| Task details |
Once you find the line containing "This screenshot has height=1133, width=2519.", output it and every line after it to the end of the records, exactly.

Top of Source records

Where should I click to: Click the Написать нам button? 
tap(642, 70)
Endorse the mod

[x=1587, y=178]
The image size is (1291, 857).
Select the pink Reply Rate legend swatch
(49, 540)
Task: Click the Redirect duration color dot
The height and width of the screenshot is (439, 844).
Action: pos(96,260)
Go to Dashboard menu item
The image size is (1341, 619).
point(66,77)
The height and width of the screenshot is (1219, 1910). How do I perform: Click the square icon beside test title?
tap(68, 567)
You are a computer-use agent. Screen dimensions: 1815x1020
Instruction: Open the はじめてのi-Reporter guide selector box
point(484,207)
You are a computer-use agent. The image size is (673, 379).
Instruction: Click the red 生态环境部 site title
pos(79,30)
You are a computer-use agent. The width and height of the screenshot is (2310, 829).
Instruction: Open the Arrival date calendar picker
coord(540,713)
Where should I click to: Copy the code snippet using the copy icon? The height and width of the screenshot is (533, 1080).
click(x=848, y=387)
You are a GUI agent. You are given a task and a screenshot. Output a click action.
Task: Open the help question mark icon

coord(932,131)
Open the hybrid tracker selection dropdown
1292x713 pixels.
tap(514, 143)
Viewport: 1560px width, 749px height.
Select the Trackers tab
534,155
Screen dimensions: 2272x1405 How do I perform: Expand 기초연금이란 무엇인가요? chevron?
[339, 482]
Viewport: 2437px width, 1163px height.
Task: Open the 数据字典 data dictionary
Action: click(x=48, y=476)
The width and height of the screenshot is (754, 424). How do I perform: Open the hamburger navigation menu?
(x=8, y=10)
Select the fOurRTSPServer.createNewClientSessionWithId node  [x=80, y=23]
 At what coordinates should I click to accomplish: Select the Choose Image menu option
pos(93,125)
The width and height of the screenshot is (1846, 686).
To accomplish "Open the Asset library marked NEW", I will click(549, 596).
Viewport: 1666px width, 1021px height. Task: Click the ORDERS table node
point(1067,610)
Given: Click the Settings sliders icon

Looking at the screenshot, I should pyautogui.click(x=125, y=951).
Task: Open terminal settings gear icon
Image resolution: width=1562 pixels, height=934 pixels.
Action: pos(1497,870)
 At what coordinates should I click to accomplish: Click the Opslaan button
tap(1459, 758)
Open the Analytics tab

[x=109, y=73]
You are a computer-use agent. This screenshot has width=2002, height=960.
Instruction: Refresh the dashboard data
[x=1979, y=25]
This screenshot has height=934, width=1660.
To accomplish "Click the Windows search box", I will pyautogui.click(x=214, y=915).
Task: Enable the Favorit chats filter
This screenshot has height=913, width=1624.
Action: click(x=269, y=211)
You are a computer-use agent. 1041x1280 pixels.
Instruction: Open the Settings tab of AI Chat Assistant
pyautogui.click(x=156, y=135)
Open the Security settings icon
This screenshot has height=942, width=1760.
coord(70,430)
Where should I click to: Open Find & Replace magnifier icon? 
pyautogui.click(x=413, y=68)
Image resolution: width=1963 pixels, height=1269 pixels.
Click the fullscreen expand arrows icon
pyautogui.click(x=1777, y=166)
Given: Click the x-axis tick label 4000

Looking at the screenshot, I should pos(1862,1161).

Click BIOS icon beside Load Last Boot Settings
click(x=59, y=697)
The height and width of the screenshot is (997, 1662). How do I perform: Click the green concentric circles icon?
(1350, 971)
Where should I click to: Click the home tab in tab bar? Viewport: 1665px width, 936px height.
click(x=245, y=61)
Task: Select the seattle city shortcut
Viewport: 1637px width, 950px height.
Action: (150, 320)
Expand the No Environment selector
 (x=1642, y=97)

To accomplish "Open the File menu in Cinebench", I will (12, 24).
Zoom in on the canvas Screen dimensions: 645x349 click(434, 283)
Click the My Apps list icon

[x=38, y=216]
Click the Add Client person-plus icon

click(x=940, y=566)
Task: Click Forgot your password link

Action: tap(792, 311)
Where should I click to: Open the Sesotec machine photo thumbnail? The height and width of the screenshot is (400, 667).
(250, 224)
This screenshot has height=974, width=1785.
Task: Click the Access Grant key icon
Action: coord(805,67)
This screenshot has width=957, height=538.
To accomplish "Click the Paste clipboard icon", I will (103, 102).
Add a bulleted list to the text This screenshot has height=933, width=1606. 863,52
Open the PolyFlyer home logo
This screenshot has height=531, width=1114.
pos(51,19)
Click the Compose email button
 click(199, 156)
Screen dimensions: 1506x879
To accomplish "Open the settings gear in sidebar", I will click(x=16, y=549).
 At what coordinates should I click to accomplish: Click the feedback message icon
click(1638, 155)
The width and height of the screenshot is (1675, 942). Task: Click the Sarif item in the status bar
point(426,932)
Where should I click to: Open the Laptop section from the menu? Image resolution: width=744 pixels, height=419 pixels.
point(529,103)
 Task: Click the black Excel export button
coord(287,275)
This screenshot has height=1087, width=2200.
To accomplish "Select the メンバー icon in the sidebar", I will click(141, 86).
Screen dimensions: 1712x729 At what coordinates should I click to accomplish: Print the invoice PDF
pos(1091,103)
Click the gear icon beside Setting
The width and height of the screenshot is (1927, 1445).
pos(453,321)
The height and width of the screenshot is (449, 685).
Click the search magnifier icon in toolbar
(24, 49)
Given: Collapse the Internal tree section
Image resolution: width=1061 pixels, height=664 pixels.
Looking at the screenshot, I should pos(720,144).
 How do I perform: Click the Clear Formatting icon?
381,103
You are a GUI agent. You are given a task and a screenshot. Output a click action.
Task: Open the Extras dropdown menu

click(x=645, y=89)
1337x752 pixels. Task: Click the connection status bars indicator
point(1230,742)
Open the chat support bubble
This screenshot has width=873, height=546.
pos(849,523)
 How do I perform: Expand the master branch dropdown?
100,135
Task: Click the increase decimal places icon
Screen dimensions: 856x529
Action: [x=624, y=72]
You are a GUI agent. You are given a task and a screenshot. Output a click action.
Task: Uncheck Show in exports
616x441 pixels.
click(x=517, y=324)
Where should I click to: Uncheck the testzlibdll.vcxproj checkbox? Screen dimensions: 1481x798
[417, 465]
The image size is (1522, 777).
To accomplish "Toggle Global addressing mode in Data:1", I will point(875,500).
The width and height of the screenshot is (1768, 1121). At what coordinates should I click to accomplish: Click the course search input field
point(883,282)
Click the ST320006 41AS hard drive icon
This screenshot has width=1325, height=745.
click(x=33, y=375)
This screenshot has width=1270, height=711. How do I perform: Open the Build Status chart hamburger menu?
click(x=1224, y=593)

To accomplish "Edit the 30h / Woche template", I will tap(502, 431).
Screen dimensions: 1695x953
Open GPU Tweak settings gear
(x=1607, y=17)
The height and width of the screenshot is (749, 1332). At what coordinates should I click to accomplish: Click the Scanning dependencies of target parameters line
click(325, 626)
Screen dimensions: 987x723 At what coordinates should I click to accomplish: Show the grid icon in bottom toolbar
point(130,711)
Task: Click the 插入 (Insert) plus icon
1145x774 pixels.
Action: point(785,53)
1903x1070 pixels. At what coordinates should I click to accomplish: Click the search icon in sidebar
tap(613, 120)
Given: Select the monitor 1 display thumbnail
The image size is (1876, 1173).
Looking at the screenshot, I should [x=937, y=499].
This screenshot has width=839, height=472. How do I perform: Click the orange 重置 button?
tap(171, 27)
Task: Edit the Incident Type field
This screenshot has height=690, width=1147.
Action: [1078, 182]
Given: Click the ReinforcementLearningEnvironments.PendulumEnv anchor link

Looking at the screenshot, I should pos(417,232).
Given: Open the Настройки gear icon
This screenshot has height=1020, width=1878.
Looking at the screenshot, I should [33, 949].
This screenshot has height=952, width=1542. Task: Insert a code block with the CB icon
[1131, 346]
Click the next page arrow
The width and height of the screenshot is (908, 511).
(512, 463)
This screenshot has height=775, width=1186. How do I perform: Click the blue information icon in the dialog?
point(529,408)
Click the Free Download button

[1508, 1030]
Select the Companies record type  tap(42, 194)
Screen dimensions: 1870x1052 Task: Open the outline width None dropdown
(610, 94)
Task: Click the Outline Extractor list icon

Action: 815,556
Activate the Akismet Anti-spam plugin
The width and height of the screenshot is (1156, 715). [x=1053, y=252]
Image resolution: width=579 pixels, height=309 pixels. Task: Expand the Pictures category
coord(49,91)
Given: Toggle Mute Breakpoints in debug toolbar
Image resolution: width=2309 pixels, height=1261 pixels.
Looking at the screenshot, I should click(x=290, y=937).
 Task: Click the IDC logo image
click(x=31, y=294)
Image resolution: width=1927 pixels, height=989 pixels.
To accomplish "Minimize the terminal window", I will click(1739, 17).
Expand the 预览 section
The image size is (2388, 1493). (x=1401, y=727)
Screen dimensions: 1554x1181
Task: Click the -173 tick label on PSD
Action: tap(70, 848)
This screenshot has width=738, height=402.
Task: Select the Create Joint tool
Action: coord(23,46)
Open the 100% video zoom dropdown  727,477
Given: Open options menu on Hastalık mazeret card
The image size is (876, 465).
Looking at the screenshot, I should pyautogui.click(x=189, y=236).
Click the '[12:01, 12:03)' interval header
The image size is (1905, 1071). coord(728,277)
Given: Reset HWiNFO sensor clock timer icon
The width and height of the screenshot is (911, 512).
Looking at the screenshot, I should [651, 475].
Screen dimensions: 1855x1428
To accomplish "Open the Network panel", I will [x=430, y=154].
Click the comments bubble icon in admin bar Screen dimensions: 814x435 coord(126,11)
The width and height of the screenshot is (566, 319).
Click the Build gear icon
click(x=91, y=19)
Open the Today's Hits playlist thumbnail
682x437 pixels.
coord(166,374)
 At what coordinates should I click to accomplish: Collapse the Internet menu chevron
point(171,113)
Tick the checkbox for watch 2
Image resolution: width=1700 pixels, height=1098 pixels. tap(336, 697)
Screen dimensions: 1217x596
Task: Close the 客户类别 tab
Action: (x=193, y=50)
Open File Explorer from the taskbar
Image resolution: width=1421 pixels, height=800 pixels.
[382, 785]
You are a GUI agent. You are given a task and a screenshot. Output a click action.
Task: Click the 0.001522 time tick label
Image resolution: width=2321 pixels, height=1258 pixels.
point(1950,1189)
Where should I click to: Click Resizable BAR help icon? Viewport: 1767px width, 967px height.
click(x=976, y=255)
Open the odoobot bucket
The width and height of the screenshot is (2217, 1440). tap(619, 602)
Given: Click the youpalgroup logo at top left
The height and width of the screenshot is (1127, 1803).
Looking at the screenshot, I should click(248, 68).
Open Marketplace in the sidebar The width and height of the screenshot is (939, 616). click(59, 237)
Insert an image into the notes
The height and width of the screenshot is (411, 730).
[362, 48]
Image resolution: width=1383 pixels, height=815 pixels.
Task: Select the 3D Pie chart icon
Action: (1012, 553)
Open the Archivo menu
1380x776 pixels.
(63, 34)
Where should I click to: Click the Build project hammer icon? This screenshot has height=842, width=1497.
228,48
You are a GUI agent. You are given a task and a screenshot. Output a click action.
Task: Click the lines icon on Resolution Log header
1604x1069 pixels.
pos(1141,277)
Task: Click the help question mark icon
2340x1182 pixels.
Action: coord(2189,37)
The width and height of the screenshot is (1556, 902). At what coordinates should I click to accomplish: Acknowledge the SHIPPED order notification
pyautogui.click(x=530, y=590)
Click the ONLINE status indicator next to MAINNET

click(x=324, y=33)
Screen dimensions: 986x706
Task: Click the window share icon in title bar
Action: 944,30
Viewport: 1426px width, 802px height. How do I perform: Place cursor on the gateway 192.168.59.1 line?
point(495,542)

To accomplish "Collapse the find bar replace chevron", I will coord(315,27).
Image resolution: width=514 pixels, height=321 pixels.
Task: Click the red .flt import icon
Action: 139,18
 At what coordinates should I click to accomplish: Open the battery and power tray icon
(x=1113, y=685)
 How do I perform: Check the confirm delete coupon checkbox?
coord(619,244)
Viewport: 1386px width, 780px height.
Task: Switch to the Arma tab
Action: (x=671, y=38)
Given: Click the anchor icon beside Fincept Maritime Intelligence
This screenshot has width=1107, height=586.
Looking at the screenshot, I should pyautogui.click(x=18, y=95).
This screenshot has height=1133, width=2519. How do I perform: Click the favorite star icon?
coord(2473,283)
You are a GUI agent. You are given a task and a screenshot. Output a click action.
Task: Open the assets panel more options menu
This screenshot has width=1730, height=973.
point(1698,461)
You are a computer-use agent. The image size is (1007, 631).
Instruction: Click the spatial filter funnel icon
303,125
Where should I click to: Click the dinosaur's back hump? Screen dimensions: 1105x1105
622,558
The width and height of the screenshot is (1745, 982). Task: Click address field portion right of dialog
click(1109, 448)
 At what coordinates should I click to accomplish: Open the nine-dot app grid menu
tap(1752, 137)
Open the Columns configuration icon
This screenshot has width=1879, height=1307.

Bottom of Source records

| Answer to this task |
This screenshot has height=1133, width=2519. How do I perform: Click the favorite star icon?
coord(2473,283)
You are a GUI agent. You are given a task and a screenshot. Output a click action.
Task: Open the assets panel more options menu
This screenshot has width=1730, height=973.
point(1698,461)
You are a computer-use agent. The image size is (1007, 631).
Instruction: Click the spatial filter funnel icon
303,125
Where should I click to: Click the dinosaur's back hump? Screen dimensions: 1105x1105
622,558
The width and height of the screenshot is (1745, 982). Task: Click address field portion right of dialog
click(1109, 448)
 At what coordinates should I click to accomplish: Open the nine-dot app grid menu
tap(1752, 137)
Open the Columns configuration icon
This screenshot has width=1879, height=1307.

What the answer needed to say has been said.